I have been researching the courses that are offered at Northwestern, and what concerns me is the lack of more “hands-on” courses, with more emphasis on theoretical courses. Many Northwestern students have been interning at major corporations, but I wonder how an education based on theory can help them in that capacity. While graduate business school is where the real hands-on work begins, how can a theoretical approach to undergraduate education help in the internships and work experience that lies between undergraduate and graduate education?"

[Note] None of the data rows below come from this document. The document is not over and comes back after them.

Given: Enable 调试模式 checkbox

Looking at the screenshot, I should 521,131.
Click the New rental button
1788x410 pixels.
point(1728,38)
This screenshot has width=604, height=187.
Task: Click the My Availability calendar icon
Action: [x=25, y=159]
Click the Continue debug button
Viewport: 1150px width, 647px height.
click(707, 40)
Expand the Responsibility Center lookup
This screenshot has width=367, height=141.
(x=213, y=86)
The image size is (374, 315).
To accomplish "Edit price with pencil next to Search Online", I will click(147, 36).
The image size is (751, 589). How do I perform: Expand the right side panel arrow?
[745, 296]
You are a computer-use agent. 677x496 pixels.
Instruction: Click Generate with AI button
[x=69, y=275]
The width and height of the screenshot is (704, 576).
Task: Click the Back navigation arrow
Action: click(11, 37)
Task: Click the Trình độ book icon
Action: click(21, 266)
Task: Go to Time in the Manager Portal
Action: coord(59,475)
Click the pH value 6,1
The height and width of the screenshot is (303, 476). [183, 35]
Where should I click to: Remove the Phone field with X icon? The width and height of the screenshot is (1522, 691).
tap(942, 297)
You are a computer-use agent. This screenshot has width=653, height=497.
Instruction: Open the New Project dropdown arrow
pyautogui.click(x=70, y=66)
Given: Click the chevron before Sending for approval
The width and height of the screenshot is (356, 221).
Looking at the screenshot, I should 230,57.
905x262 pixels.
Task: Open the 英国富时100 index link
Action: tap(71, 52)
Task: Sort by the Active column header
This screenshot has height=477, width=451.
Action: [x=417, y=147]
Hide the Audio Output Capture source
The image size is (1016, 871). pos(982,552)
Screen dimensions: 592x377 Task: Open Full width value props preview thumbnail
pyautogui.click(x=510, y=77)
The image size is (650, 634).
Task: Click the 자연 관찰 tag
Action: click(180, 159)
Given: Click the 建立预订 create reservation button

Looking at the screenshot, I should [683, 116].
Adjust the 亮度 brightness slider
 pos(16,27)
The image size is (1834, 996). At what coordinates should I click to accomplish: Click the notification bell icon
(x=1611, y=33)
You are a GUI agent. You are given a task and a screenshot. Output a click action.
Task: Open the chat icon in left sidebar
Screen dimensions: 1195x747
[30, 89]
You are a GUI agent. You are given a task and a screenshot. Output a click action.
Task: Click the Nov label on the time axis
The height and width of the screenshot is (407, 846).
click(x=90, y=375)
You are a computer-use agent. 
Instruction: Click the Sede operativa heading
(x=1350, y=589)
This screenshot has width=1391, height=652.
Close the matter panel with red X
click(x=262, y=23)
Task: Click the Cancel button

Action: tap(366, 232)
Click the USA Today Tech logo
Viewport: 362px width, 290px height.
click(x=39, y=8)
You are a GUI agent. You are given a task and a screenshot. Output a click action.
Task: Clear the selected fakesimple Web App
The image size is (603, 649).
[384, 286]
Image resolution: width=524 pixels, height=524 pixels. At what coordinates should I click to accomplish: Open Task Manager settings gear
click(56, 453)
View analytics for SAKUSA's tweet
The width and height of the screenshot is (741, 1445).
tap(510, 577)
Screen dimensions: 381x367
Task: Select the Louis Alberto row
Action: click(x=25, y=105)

Any thoughts on this? I personally think that Northwestern's social environment is better, which is more important than the fact that I got a scholarship to Berkeley. Still Berkeley's undergrad Haas is pretty inticing...given that i got rejected from Wharton undergrad.

By Largegreenturt (Largegreenturt) on Thursday, April 15, 2004 - 05:07 pm: Edit

"Many Northwestern students have been interning at major corporations, but I wonder how an education based on theory can help them in that capacity"

This confuses me. Interning IS hands on experience. They teach theory in the classroom, then you learn the practicalities of it all by interning at a corporation, or wherever.

NU's business strength is in Kellogg, which is only a graduate school. I was under the impression that NU didn't have an undergrad business school.

By Azntoccata (Azntoccata) on Thursday, April 15, 2004 - 07:40 pm: Edit

It doesn't...so that's my point. How can a liberal arts education in economics prepare you for real work? Since Berkeley is the exception rather than the rule, there has to be some rationale behind the fact that most excellent business schools (with Wharton as an exception) don't have a undergrad business school.

By Reaction5728 (Reaction5728) on Thursday, April 15, 2004 - 11:40 pm: Edit

Well, even straight out of Haas or Wharton, you're not going to be a CFO or anything even close to that. You WILL require training before you actually work. Most companies just want to see that you CAN learn, as opposed to what you learned. That's why philosophy majors aren't all philosophers. A liberal arts education will prove to employers that you have the mind capacity to not only learn the position, but to advance their company with your greater reasoning ability. The real "job training" comes during your study for an MBA...which requires a few years of work prior to study.

I understand your desire for a practical education...but don't worry, you'll get a fine job as an economics major. If you couldn't, there would be more vocational schools out there =)

By Hdotchar (Hdotchar) on Sunday, August 15, 2004 - 11:25 pm: Edit

economics majors tend to be more academic/theory based to begin with. it is unlike the other business majors in that it requires a lot of math that is ordinarily only reserved for engineering/mathematical science majors and is less 'hands-on' as you have said. a lot of economics majors decide to pursue a career in academia or become consultants for companies.

By Buckwald (Buckwald) on Sunday, August 15, 2004 - 11:39 pm: Edit

lol, he was deciding for last year where to enroll. he has already made the decison by now hdotchar.

By Azntoccata (Azntoccata) on Sunday, August 15, 2004 - 11:46 pm: Edit

Hm...and Northwestern it is. Guess yur all...lucky? heh. Anyway we'll see what comes out of it.